Au sujet du projet de loi d’urgence du gouvernement finlandais relatif à ce qu’il appelle une « instrumentalisation » de l’immigration, définie dans son texte comme les manœuvres « d’acteurs étatiques ou autres » visant à faciliter les flux d’immigration clandestine vers un pays tiers en vue de le déstabiliser, Eve Geddie, directrice du Bureau d’Amnesty International auprès des institutions européennes, a déclaré :
Ce projet de loi menace gravement l’accès à l’asile et la protection contre les renvois forcés en Finlande. Il risque de donner le feu vert à la violence et aux renvois forcés illégaux à la frontière.
En cas d’« instrumentalisation », cette législation permettrait aux autorités de limiter l’enregistrement des demandes d’asile dans certaines parties de la frontière finlandaise et leur accorderait des pouvoirs pour empêcher les entrées sur le territoire, y compris par la force. Dans certaines circonstances, les autorités pourraient même cesser complètement d’évaluer la situation individuelle des personnes, en violation du principe non dérogeable de « non-refoulement ».

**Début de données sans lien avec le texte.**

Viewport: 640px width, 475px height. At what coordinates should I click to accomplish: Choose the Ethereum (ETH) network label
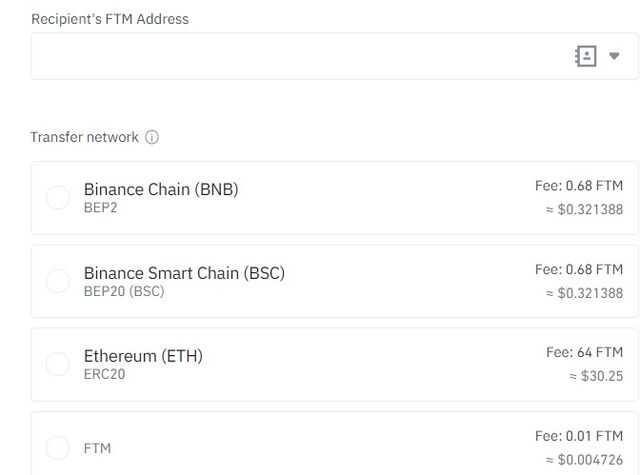point(143,356)
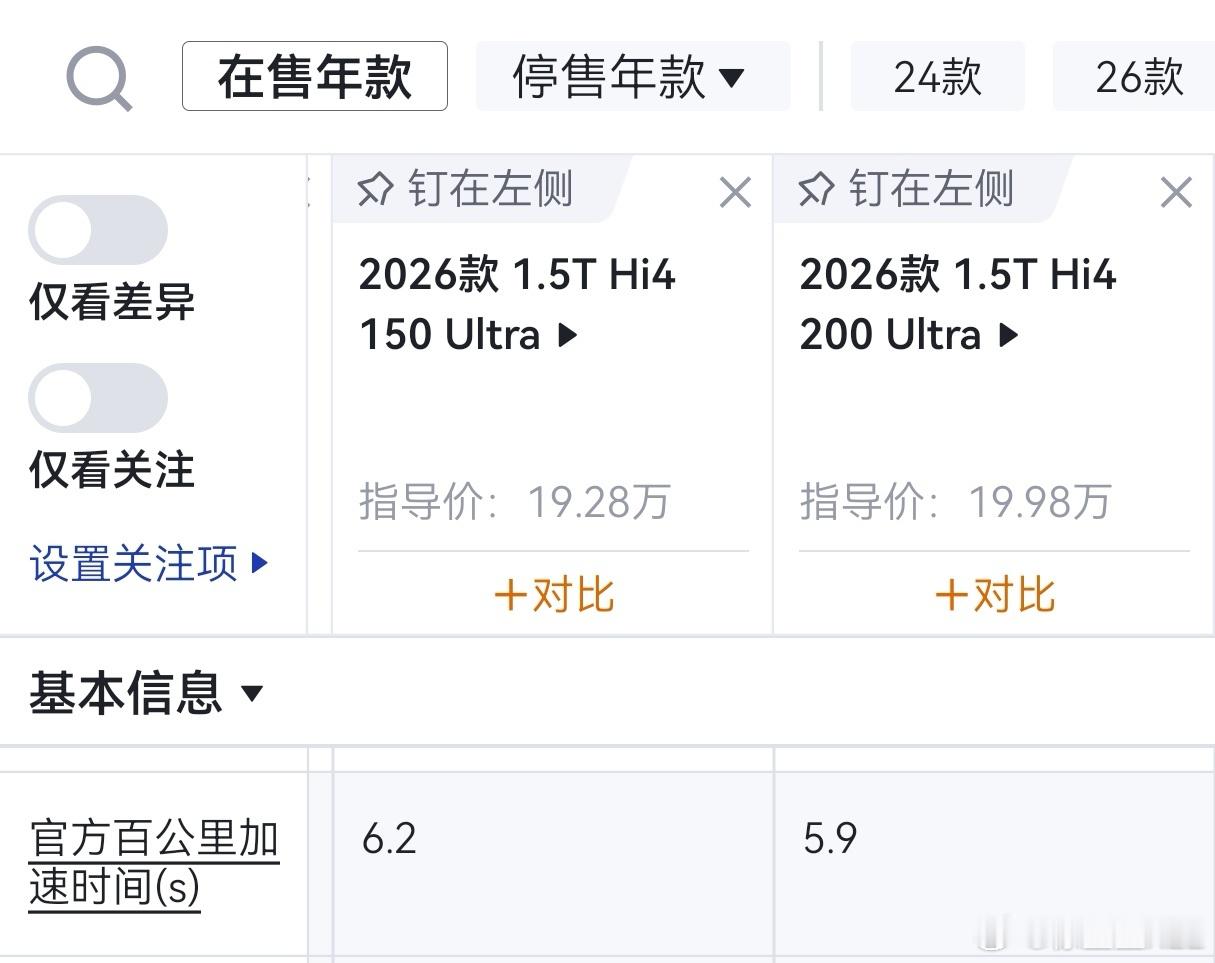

Généralement décrite sous l’appellation de « renvois forcés illégaux », la pratique illicite des renvois sommaires et violents aux frontières est de plus en plus utilisée par différents pays d’Europe pour empêcher des personnes ayant besoin de protection d’atteindre leurs frontières.
Le projet de loi finlandais autorise les gardes-frontières à faire des exceptions dans les cas concernant des personnes qu’ils considèrent comme étant dans des situations de vulnérabilité ou risquant de subir de graves violations des droits humains si elles étaient renvoyées dans le pays d’où elles arrivent. Cependant, évaluer la situation et la vulnérabilité des personnes nécessite du personnel spécialement formé ainsi que suffisamment de temps et de structures. Il est très peu probable qu’une telle évaluation soit possible dans le contexte d’interactions brèves avec des agents à la frontière.
De plus, le projet de loi ne prévoit aucune possibilité réelle de contester une décision, ne permettant aux personnes concernées que de déposer une réclamation administrative, qui ne suspendrait pas leur renvoi.
Ces pouvoirs paraissent incompatibles avec la législation existante de l’Union européenne et avec le nouveau Règlement européen visant à faire face aux situations de crise et aux cas de force majeure.
« Nous avons des normes juridiques européennes et internationales pour une bonne raison : le principe de “non-refoulement” doit toujours être respecté et les craintes de graves atteintes aux droits humains en cas de renvoi exigent un examen rigoureux, quelle que soit la manière dont les personnes sont entrées sur le territoire, a déclaré Eve Geddie.
« Ce projet de loi menacerait les droits des personnes en quête de sécurité et pourrait conduire à l’arbitraire et à la violence à la frontière. La Finlande doit rejeter cette attaque contre ses valeurs constitutionnelles essentielles et contre l’état de droit, et rétablir de toute urgence les conditions permettant de contrôler les frontières avec humanité et dans le respect de ses obligations internationales. »
Le projet de loi finlandais suit la voie dangereuse empruntée par la Lettonie, la Lituanie et la Pologne, où de nombreuses mesures et pratiques ont été mises en place en violation du droit relatif aux droits humains, au nom de la lutte contre de soi-disant tentatives d’« instrumentalisation », depuis 2021.
Complément d’information
Ce projet de loi s’inscrit dans une série de mesures proposées récemment par le gouvernement finlandais qui restreignent les droits des personnes demandeuses d’asile et migrantes sous prétexte de répondre à l’augmentation du nombre de personnes arrivant en Finlande depuis la Russie pour solliciter l’asile depuis septembre 2023.
Depuis novembre, la Finlande a progressivement fermé tous les points de passage de sa frontière orientale avec la Russie. En avril, la fermeture a été prolongée jusqu’à nouvel ordre. Seulement deux personnes ont franchi la frontière pour demander asile entre février et mi-mai, selon les données officielles.
Le Haut-Commissariat des Nations unies pour les réfugiés (HCR) et la commissaire aux droits de l’homme du Conseil de l’Europe se sont inquiétés de la non-conformité de ces mesures avec le droit européen et le droit international, tandis que le Comité des droits de l’homme des Nations unies a souligné que « les demandeurs d’asile risquent de tomber sous le coup de la loi pénale et d’être placés en détention et refoulés » en Russie.